● **REQUIRED TASKS**:
A. Rewrite the module-file format thread from "Tue Jan 19 21:57:27" up to and including "the current u4?", renaming "SectionSize" to "SectionLength".
B. In the module-file format thread, what size does the reply say it is difficult to imagine a module-file section exceeding?

● **SELECTION**:
Module-file format (DRAFT)

Tue Jan 19 21:57:27 PST 2010

> Date: Tue, 19 Jan 2010 21:09:32 +0100
> From: Reinier Zwitserloot <reinier at zwitserloot.com>

Thanks for your thorough comments -- replies below.

> * Should SectionSize/SectionFileHeader.usize/csize also join
> ModuleFileHeader.u/csize and become u8 instead of the current u4?

It's difficult to imagine a module-file section being larger than 4GB.
I upgraded the ModuleFileHeader size fields in order to accomodate the
theoretical maximum, not because I think that anyone will actually go
and create multi-gigabyte module files in practice.

> * Should SectionHeader include a new u2 'version' field? analysis for this
> issue:
> 
> If an individual section type gets an update, then either the entire module
> file format needs a version rev, which means all dependent tools immediately
> stop working with it until they also upgrade their code. This is a bad thing
> if the section's type identifies it as something that is irrelevant for a
> certain module file processor. Alternatively, the section can rev itself by
> picking a new FileConstants.ModuleFile.SectionType, but this will surely
> lead to haphazard type ids or a risk of running out of type ids if each id
> claims lets say 100 slots for potential future versioning. Even if this is
> not a problem, a dependent tool that is looking for, say, an "Author
> Information" section will get confused and fail with an error 'module file
> is missing author information', even though the actual problem is that the
> author information block is present as a version too new for the tool to
> understand. If the version of a section was separate, then the tool could
> correctly report that the relevant section is stored in a version that's too
> new for the tool to understand.

● **Records from a data collection**:
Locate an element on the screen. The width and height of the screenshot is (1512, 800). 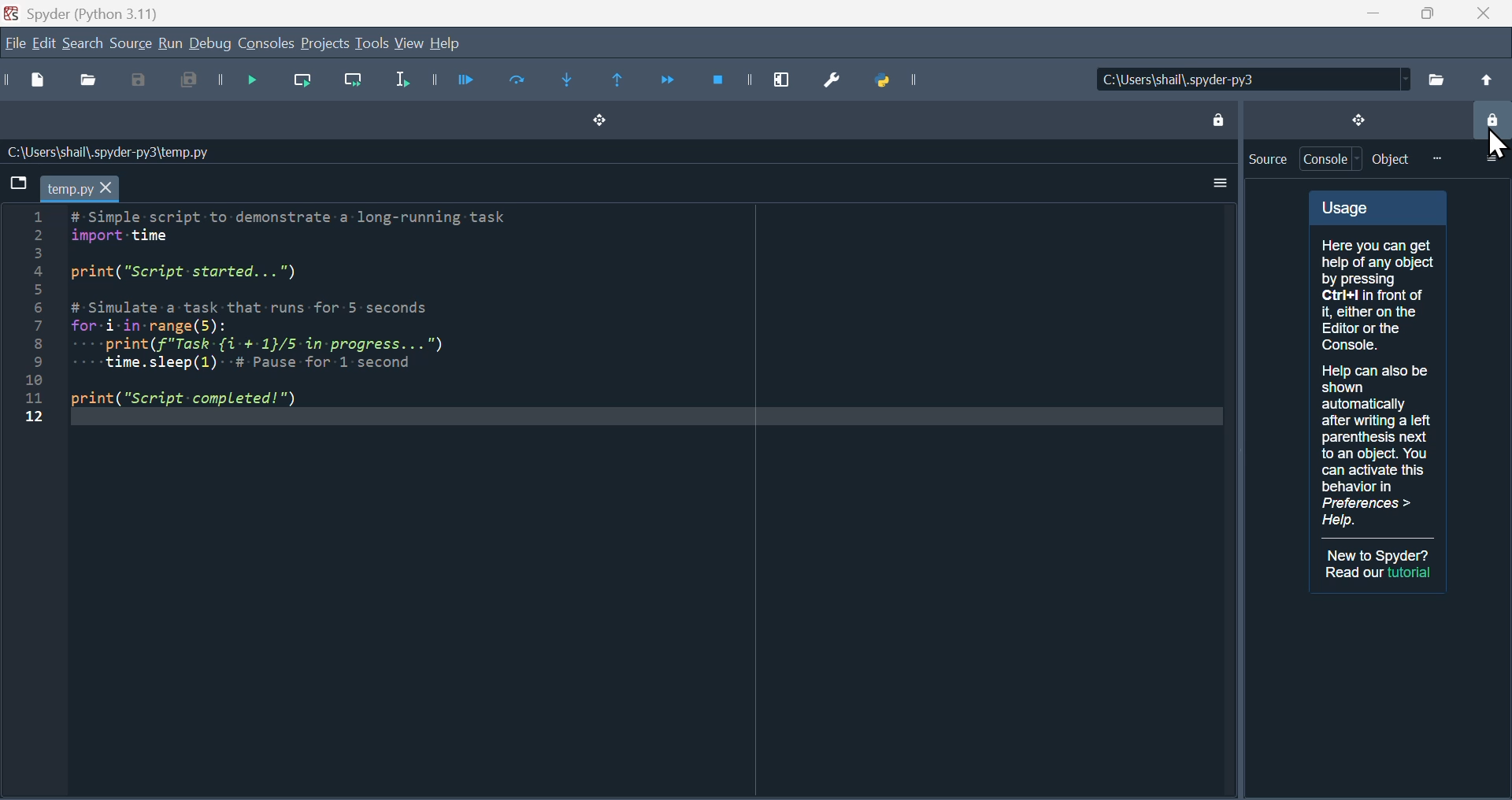
Read our is located at coordinates (1353, 572).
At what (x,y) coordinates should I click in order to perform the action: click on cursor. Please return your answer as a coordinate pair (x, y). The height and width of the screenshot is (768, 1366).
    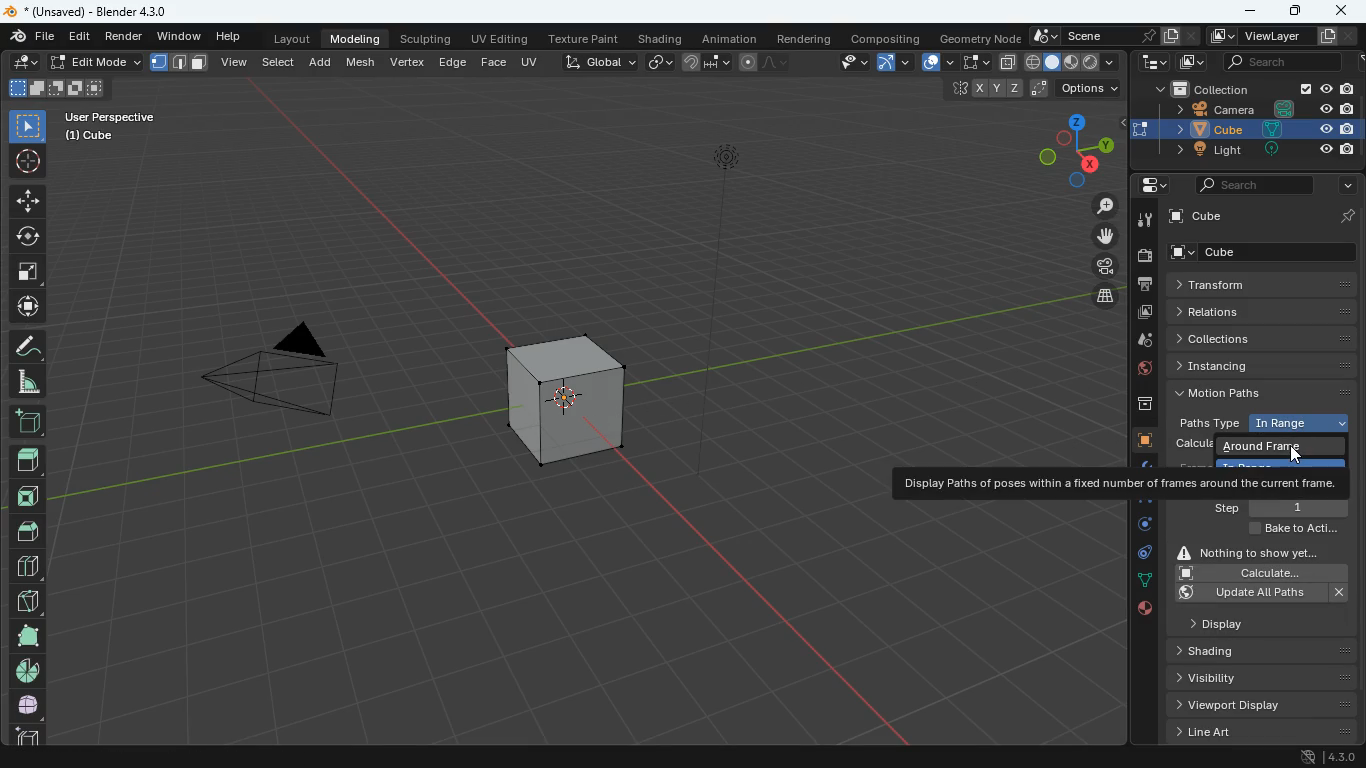
    Looking at the image, I should click on (1301, 452).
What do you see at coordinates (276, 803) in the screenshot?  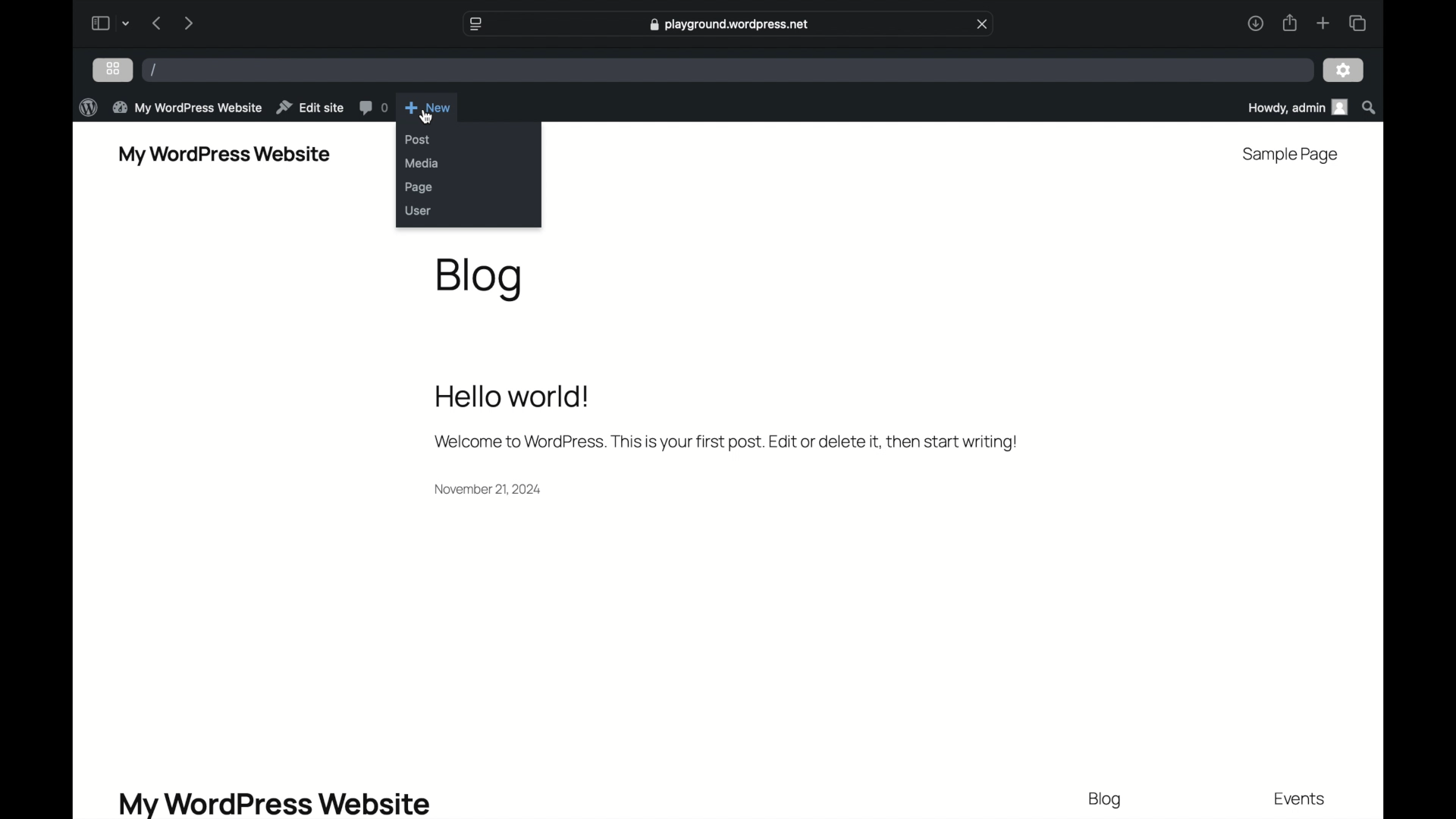 I see `my wordpress website` at bounding box center [276, 803].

● **COMPLETE ANSWERS**:
A.
Tue Jan 19 21:57:27 PST 2010

> Date: Tue, 19 Jan 2010 21:09:32 +0100
> From: Reinier Zwitserloot <reinier at zwitserloot.com>

Thanks for your thorough comments -- replies below.

> * Should SectionLength/SectionFileHeader.usize/csize also join
> ModuleFileHeader.u/csize and become u8 instead of the current u4?

B. 4GB